ALMELO – Ofschoon hij in het keurkorps van Heracles centrale verdediger is (en geen flankverdediger, zoals eerder abusievelijk gemeld (hetgeen niet onopgemerkt is gebleven), ontwikkelt Justin Hoogma zich in rap tempo tot een voetballer die de achterhoede der Almeloërs in de volle breedte (dat dan weer wel) onder controle heeft, alles ziet en waar nodig ingrijpt – bijsturend en corrigerend.
Hoogma toont zich een speler met gedoseerde branie, een (jonge)man met overzicht én inzicht. Aardje naar zijn vaartje. Dat gestaalde zelfvertrouwen en dat aangeboren inschattingsvermogen zijn, hoewel genetisch bepaald (vader Nico Jan, de tegenwoordige algemeen directeur van Heracles, etaleerde dat ook in zijn carrière als verdediger van FC Twente, Hamburger SV en Heracles – in die volgorde) vooral een teken van volwassenheid.
Het is niettemin bijzonder voor een jongen van net achttien. Hij stond zondag tegen Willem II voor de tweede keer in de basis (debuteerde als invaller afgelopen maart uit bij NEC) en werd uitgeroepen tot Man of the Match, mede doordat good old Ramon Zomer geblesseerd is.
Zelfreflectie
Het gaat hard met Hoogma. In een persbericht van Heracles komt hij aan het woord en hij toont kritische zelfreflectie over zijn optreden tegen Willem II: ‘Bij de tegentreffer zit ik wel fout ja. In zo’n situatie moet ik de bal gewoon wegschieten. Dat heeft niet te maken met concentratieverlies, maar meer met het feit dat ik alles voetballend probeer op te lossen. Op dat moment moet ik gewoon minder risico nemen.’

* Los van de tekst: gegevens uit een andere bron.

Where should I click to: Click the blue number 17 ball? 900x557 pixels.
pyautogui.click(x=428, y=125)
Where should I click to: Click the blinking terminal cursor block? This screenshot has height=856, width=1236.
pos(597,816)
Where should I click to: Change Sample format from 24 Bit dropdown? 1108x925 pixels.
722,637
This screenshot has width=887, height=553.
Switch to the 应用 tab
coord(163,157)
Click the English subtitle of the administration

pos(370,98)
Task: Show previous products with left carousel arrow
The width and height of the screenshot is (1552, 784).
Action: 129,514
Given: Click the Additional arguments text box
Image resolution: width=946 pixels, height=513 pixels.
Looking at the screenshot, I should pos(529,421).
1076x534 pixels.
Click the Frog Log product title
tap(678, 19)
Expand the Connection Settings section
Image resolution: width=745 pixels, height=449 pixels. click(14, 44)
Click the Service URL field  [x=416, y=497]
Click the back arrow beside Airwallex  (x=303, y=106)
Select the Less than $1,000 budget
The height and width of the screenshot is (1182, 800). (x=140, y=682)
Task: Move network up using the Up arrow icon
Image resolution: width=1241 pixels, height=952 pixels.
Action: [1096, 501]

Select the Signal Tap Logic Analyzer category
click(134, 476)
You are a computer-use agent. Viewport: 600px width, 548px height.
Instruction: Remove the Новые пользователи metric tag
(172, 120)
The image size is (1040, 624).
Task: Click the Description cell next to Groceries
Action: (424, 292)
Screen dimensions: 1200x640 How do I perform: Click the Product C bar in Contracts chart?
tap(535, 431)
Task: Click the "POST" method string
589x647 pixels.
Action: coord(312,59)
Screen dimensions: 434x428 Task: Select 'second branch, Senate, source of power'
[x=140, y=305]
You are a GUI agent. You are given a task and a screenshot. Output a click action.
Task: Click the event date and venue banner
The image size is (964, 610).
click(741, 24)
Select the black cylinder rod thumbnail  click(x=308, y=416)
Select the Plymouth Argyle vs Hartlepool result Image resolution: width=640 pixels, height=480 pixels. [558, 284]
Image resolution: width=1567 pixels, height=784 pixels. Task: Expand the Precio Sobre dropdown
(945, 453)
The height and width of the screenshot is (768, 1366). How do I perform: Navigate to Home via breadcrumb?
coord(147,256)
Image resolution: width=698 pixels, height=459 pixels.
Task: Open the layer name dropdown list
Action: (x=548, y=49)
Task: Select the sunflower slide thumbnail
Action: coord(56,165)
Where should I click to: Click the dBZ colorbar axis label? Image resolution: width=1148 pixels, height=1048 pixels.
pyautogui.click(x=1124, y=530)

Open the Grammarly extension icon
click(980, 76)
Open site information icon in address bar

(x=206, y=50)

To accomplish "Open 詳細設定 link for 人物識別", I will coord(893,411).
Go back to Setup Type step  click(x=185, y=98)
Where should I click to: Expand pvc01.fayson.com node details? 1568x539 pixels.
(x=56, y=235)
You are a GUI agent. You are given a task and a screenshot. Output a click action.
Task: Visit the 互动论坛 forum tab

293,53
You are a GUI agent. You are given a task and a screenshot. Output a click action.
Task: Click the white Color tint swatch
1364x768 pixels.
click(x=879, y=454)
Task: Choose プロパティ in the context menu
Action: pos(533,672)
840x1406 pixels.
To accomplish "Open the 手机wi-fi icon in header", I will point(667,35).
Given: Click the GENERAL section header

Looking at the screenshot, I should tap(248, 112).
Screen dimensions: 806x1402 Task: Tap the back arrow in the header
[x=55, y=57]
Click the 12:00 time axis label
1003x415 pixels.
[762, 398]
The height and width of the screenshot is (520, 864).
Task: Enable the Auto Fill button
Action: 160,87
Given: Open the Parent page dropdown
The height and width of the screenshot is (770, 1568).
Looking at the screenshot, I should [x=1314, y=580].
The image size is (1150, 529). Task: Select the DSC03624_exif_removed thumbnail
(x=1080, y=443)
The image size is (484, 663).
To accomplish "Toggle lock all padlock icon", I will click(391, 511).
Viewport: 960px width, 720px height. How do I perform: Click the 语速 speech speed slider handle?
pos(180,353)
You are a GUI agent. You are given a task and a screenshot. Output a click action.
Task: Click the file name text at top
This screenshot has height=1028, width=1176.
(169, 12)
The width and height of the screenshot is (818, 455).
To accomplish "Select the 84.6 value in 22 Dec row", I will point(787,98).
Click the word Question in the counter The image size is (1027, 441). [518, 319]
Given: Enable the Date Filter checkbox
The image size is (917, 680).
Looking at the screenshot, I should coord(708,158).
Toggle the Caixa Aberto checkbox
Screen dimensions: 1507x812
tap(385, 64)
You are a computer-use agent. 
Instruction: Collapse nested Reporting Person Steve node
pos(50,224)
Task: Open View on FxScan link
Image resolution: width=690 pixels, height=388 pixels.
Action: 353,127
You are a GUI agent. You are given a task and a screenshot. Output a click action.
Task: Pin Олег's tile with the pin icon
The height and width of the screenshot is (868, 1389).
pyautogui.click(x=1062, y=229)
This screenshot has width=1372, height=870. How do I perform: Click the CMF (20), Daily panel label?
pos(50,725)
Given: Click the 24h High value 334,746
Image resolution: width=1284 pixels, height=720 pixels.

Over zijn uitverkiezing tot Man of the Match laat hij zich gereserveerd uit: ‘Dat vond ik niet helemaal terecht. Er waren zeker spelers die beter speelden dan ik vandaag, waaronder Brahim Darri.’ Ook nog eens bescheiden, waar kom je dat nog tegen?
Goede correctie Han, zo kennen we je weer! Die Hoogma jr niet te snel op een voetstuk plaatsen, want bij het minst of geringste kukelt hij er weer van af. Laat hij maar eerst even 17 wedstrijden constant zijn, dan praten we graag verder over deze speler
Han Pape goed op weg naar onsterfelijke status onder Almelose eierdoppen en bijhorende geuzennaam ‘Han Pauper’.